**TASK TO CARRY OUT:** Please retype the data in full, exactly as given.

**RECORD EXCERPTS:**

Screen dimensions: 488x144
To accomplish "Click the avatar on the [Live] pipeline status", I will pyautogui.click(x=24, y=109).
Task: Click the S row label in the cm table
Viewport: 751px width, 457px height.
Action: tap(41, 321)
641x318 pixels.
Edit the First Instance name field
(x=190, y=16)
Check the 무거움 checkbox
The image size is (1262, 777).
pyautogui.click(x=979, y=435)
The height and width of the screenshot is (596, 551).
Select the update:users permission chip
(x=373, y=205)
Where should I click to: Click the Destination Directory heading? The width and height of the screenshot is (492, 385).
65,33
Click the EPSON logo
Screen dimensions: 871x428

**ANSWER TO THIS PROBLEM:**
Screen dimensions: 488x144
To accomplish "Click the avatar on the [Live] pipeline status", I will pyautogui.click(x=24, y=109).
Task: Click the S row label in the cm table
Viewport: 751px width, 457px height.
Action: tap(41, 321)
641x318 pixels.
Edit the First Instance name field
(x=190, y=16)
Check the 무거움 checkbox
The image size is (1262, 777).
pyautogui.click(x=979, y=435)
The height and width of the screenshot is (596, 551).
Select the update:users permission chip
(x=373, y=205)
Where should I click to: Click the Destination Directory heading? The width and height of the screenshot is (492, 385).
65,33
Click the EPSON logo
Screen dimensions: 871x428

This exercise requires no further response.